Dieter Sues Atkins Estate and Company
Well, our wacky friends at the Physicians Committee for Responsible Medicine (PCRM) are at it again. I’m surprised it’s taken them this long. It seems they have finally hooked a fish from the website they have had up for many, many months that has been asking for people to submit info about how they were harmed by the Atkins diet. It was, no doubt, with this goal in mind that the website was created. Although PCRM is an organization that evangelizes veganism and condemns any and all uses of animals (for food, medicine development, testing, medical training, even seeing eye dogs for the blind), they are truly predatory when it comes to attacking anything that they see as a threat to their goals.
It doesn’t surprise me in the least, and “predatory litigators” or “ambulance chasers” is actually somewhat of a step down from the more recent enlightenment of how far PCRM is willing to go to and how radical and uncompromising they are in their approach. The whole debacle over Atkins’ medical reports showed that PCRM has no professional or ethical scrupples, let alone common dignity for a deceased person and their family. But as you read more about their ties to PETA and other animal “liberation” groups, some of which are open proponents of violence, one starts to really wonder about the sanity of these people and whether they are truly dangerous to the public - “terrorists” as some people have started to call them.
As far as this suit goes, I’m not a lawyer, and sometimes the law seems to rule against common sense, so anything’s possible. However, it seems to me ludicrous that someone can claim a diet they were on gave them high cholesterol. Generally as we age, our cholesterol goes up, even with the same diet. Also, there is still no proof that high cholesterol gives one heart disease. Yes, you heard me right! I know, it sounds like an amazing statement, but it is true! Sure, doctors have played up cholesterol as the evil that must be eliminated at any cost, but there are many medically trained skeptics out there who have very good arguments against any link between the two, other than the red herring that has helped doctors push millions of people onto risky medications to the benefit of the pharmaceutical companies bottom lines and to the benefit of the doctors who prescribe them as they are wined and dined and given other perks by these drug companies as incentives to push yet more people onto the unnecessary meds.

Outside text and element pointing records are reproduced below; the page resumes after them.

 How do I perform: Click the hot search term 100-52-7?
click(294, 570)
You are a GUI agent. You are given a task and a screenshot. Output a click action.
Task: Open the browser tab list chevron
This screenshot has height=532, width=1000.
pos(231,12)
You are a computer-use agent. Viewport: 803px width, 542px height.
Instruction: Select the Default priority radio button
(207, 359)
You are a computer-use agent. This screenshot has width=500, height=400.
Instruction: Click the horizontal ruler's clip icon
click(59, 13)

In fact, study after study has shown that for most people, cholesterol actually gets lowered markedly by consuming a low-carb diet! HDL, the “good” cholesterol goes up, triglycerides tend to drop quickly and precipitously, and LDL, the “bad” cholesterol may rise initially only to drop back down to below the initial value. LDL is still seen by most mainstream doctors as the main component to look at when trying to determine whether someone needs drugs. Amazingly, though, this fails to take into account the fact that LDL is actually composed of different subparticles, one group that is associated with health benefits! Those healthy LDL particles seem to increase in proportion to the unhealthy LDL particles on a low carb diet even as the total LDL remains the same, thus improving overal health indicators, but of course this is ignored by most doctors who are eager to put as many patients as possible on drugs. The reason why tests to determine these LDL subparticle groupings are not done as part of the standard cholesterol test, I am sure, is that if this were done, many people might show a more healthy cholesterol profile and would then be harder to convince to take medication.

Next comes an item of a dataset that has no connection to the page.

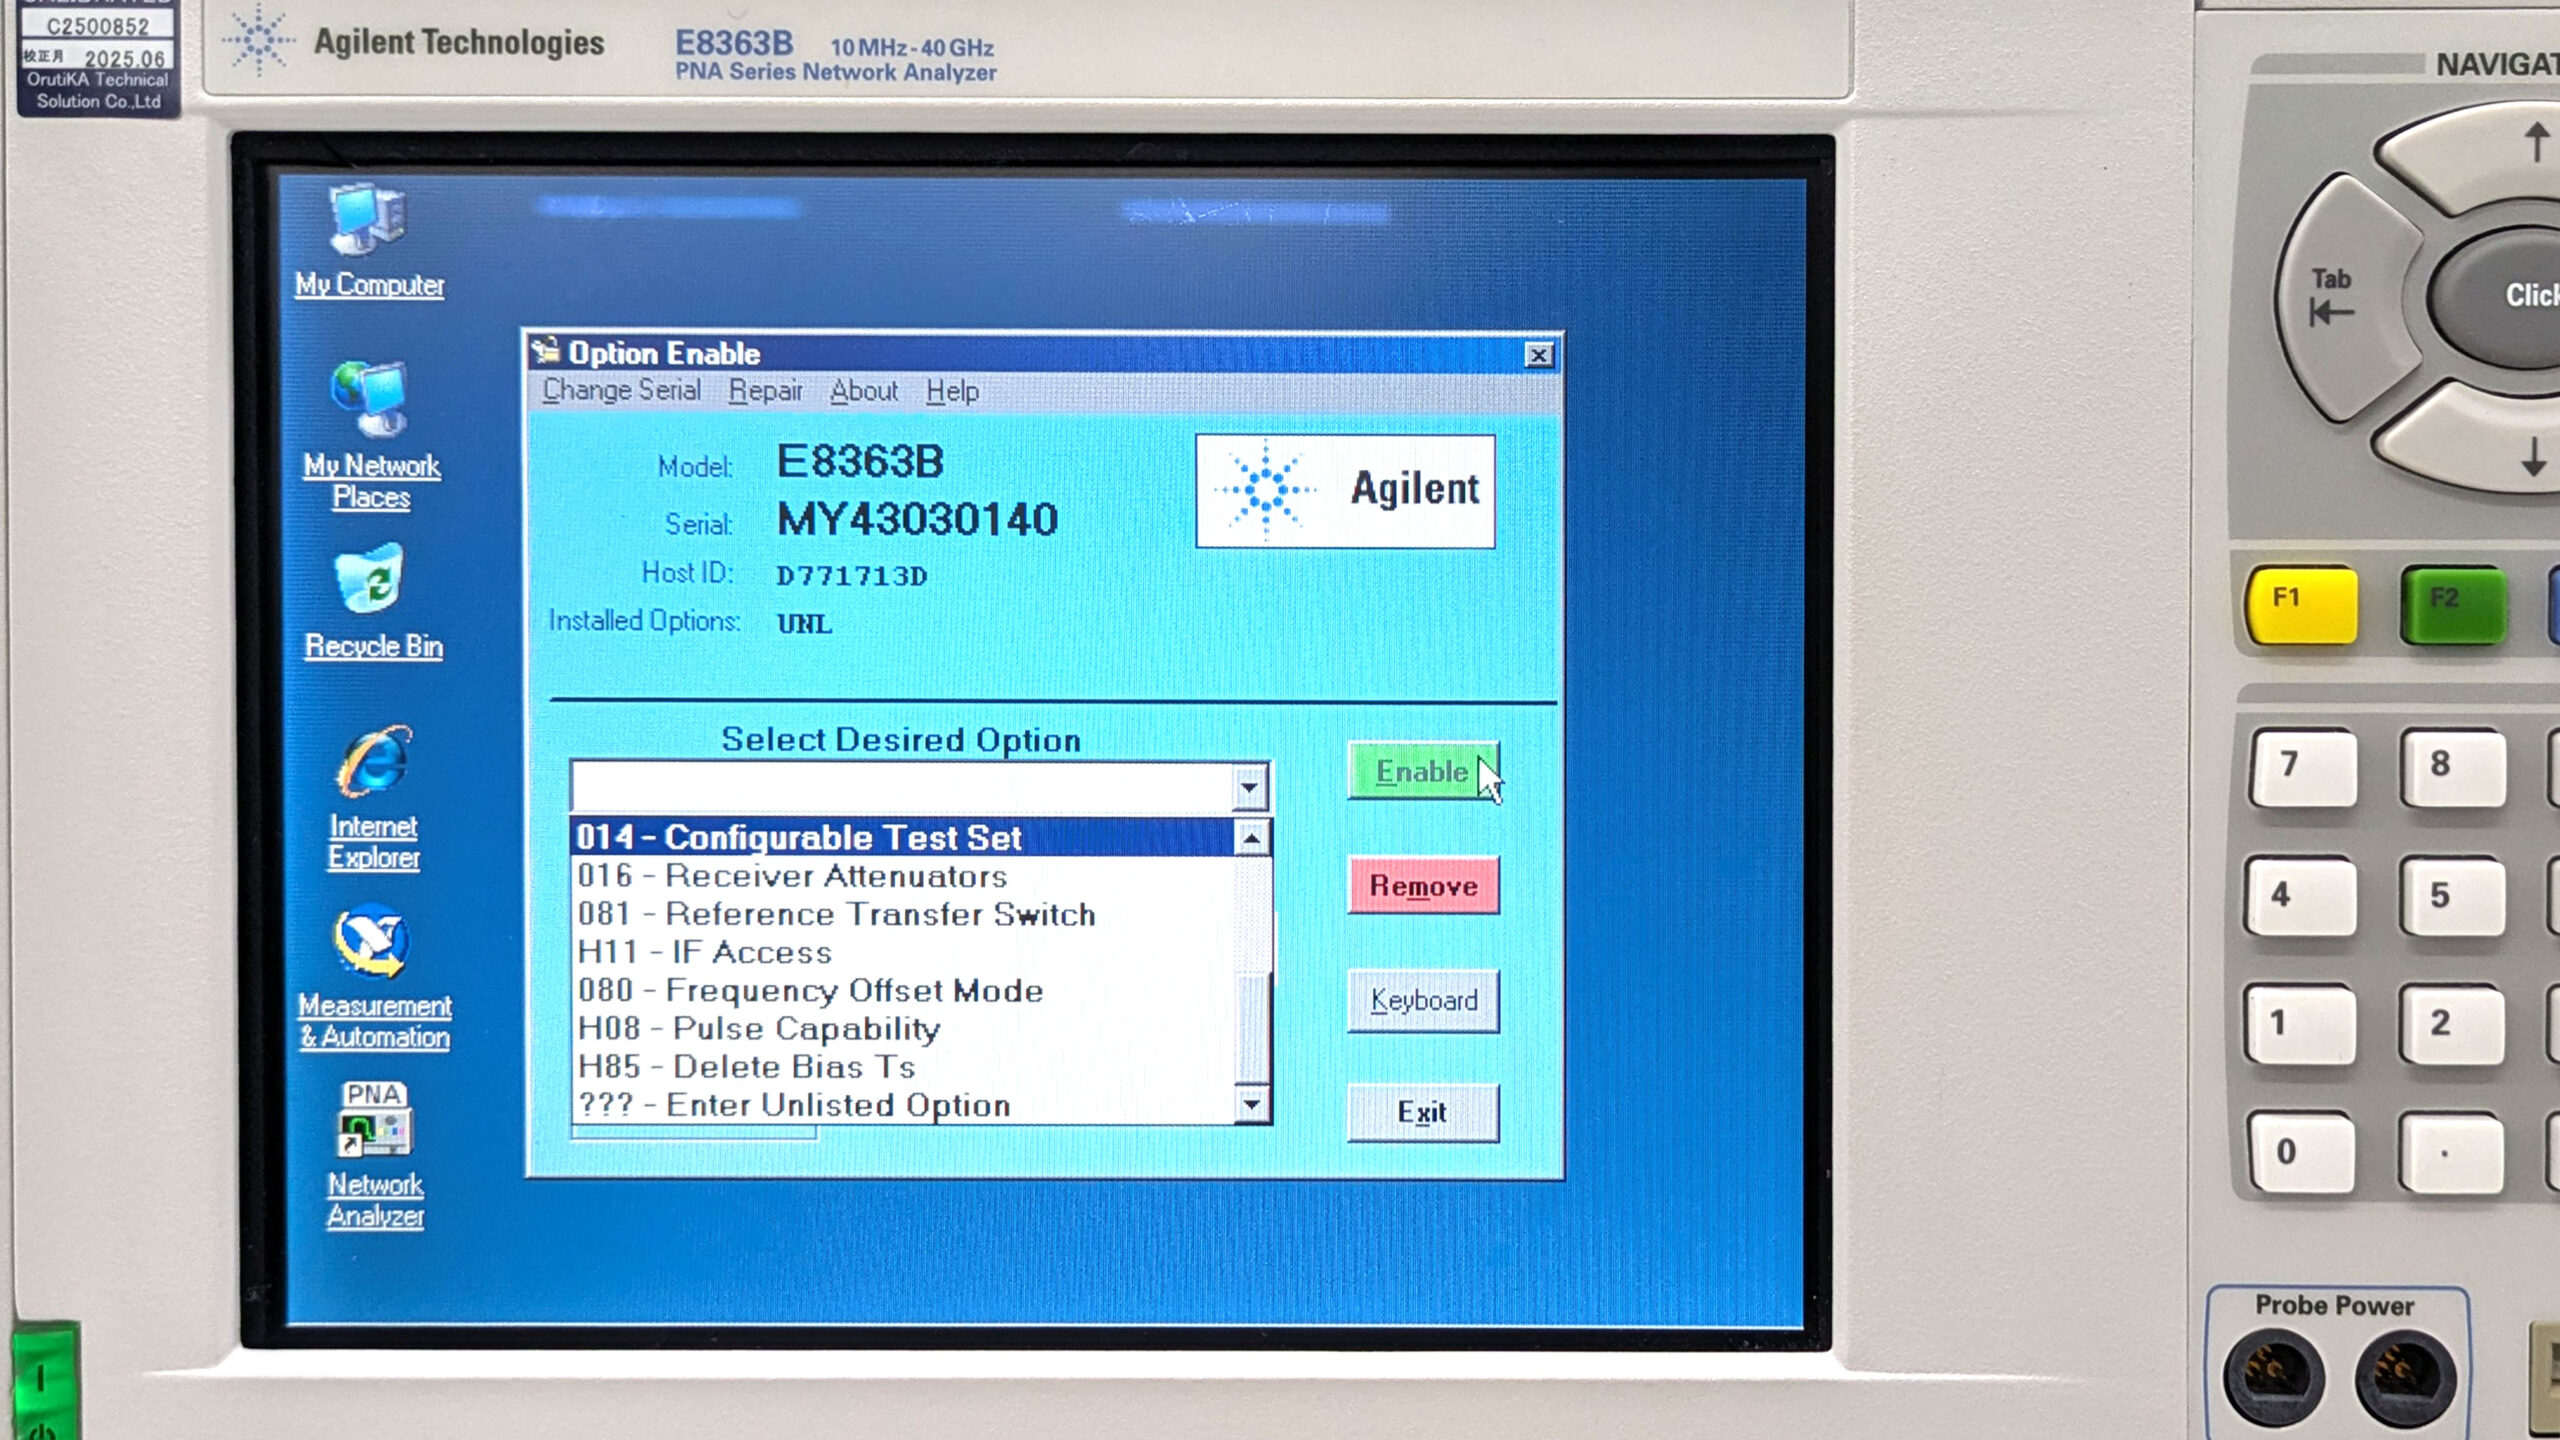This screenshot has height=1440, width=2560.
Task: Click the empty option combo box field
Action: (900, 788)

I’m hoping someone decides to sue PCRM for promoting a vegan diet, which can certainly be abused as much as a low-carb diet to where it becomes unhealthy. That is part of the issue, too, I think. Any diet can be abused. People who don’t understand basic nutrition can take Weight Watchers, Dean Ornish, Atkins, or anyone else’s plan, and creatively mutate it to the point where one is still theoretically “following” the diet, but not eating in a very optimal way. I suppose, though, in this litigious society we have, unless people are told exactly what to eat at every meal in exact quantities, diet books potentially open themselves up to suit when someone who’s followed them for all of a few weeks develops some probably completely unrelated health condition. PCRM of course, has a whole other agenda. Their single-mindedness marks them as not to be trusted in any kind of debate to get at the truth of what is healthy and what is harmful. Their tactics are sensationalistic and in no way represent the scientific sounding name they use which should indicate a body that endeavors to search objectively for the truth, not being dogmatic, aiding frivolous lawsuits, or publicizing private medical records.